One can only discuss the Godzilla franchise for so long before having to acknowledge the “gorilla-whale” in the room that is 1998’s Godzilla. Hot off the heels of the hugely successful Independence Day, director Roland Emmerich sought to do for monster movies what he did for the disaster genre. As we all know, Godzilla proved to be a critical failure that, despite an impressive worldwide haul, suffered a severe backlash from audiences that prevented a seemingly inevitable sequel from being made.

On paper, Godzilla provides the same mix of action, humor, and spectacle that made Independence Day such a hit, so what exactly went wrong? For starters, the cast of characters is largely unlikable. Matthew Broderick’s character is the least offensive, being an idealistic and naïve scientist whose most defining character trait is his hard-to-pronounce surname. From there, we have (in order from bad to worst) the opportunistic love interest, the obnoxious blue collar friends, the smarmy news reporter, and the incompetent mayor. Every character is one-dimensional and none of the actors exude any charisma whatsoever.

So the human characters are mostly duds, but what about Godzilla himself? While I personally don’t think the design is terrible, the Godzilla of this film has little in common with Toho’s iconic creation, resembling a cross between an iguana and a Tyrannosaurus Rex. Instead of being a hulking, unstoppable menace that unflinchingly withstands whatever weaponry the military can use against him, this new Godzilla is a lean, agile beast that ducks under gunfire and weaves around missiles. When a military submarine finally hits Godzilla with a couple torpedoes midway through the film, the beast goes down for the count. Needless to say, Godzilla’s vulnerability to conventional weapons is a huge disappointment in itself.
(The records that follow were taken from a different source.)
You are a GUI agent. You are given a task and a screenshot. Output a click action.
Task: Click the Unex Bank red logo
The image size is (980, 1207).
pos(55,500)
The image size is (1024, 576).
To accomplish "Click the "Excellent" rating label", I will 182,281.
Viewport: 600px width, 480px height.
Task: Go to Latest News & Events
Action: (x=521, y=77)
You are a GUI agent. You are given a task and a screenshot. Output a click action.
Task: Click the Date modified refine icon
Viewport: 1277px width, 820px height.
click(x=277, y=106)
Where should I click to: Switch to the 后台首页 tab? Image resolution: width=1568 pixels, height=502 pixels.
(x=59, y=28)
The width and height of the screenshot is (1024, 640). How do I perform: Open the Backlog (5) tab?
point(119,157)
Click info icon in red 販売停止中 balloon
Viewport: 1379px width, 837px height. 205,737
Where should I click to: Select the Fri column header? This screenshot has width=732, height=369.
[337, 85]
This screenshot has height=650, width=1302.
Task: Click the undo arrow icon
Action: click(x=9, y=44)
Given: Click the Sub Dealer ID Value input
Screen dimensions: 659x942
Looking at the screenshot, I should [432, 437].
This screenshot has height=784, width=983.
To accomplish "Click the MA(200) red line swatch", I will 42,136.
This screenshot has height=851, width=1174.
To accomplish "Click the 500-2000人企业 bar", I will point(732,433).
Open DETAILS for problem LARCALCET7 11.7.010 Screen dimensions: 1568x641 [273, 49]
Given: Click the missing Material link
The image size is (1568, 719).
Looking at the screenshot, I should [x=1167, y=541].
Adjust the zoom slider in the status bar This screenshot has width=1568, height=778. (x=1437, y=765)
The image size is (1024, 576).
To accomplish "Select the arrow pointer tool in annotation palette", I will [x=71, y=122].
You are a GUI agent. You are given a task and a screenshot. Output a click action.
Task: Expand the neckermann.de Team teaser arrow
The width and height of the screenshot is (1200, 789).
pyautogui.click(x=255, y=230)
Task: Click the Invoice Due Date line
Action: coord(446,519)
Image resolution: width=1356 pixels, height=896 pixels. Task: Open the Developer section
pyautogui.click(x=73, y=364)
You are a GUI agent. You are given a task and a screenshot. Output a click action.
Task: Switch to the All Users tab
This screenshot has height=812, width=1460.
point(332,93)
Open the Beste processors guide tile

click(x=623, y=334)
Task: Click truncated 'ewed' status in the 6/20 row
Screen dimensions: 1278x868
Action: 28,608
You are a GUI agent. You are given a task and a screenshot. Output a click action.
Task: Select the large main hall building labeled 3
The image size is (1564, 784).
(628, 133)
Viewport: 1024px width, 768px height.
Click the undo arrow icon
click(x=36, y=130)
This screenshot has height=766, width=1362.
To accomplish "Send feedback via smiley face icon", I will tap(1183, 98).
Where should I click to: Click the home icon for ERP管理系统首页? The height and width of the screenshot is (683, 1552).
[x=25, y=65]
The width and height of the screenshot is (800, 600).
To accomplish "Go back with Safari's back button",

The film’s biggest problem is that it doesn’t know when enough is enough. At 139 minutes, Godzilla is absolutely exhausting to sit through. When Godzilla is hit by the aforementioned torpedoes, you think the film is wrapping up, but then a lengthy Jurassic Park-inspired sequence involving Godzilla’s velociraptor-sized offspring begins. Even after Godzilla’s babies are dealt with, the titular monster returns for one more embarrassingly contrived chase sequence (again, straight out of Jurassic Park). Despite impressive effects that have held up surprisingly well over the years, the action sequences are derivative and unexciting, and drag on for far too long. Not helping matters at all is the fact that almost every scene is very dark and very rainy, so it’s sometimes hard to even tell what’s going on.

Aside from having stale action and insufferable characters, Godzilla is also insulting to its audience’s intelligence, with some of the most blatant product placement I have ever seen. I would go so far as to suggest that the sole reason a climactic sequence takes place in Madison Square Garden is so that as many brands could be plugged as possible. My favorite instance of ridiculously obvious brand-promotion is a large TNT logo hanging in pristine condition amidst the rubble of the arena when the characters are trying to escape from Godzilla’s babies. Equally gross is Emmerich’s not-so-subtle attempt to disparage Roger Ebert (who disliked the director’s previous films) by using his name and likeness as an inspiration for the incompetent mayor character (whose assistant’s name is Gene).


Godzilla might have been passable entertainment for those starved for big-budget spectacle in the late 90’s, but it is difficult to find any redeeming qualities when watching it now. Strangely enough, the most interesting thing about this film is seeing how Hollywood envisioned New Yorkers reacting to a devastating event in a pre-9/11 world. I don’t expect filmmakers to be able to accurately predict how society would react to a large-scale tragedy, but I would expect something a little more grounded than the “Hey, there’s a monster stomping through the city killing thousands of people..! Oh well – everyone get back to work!” portrayal that is all throughout Godzilla. The snarky, eye-rolling reactions of pretty much every character to Godzilla’s devastation are frankly disgusting.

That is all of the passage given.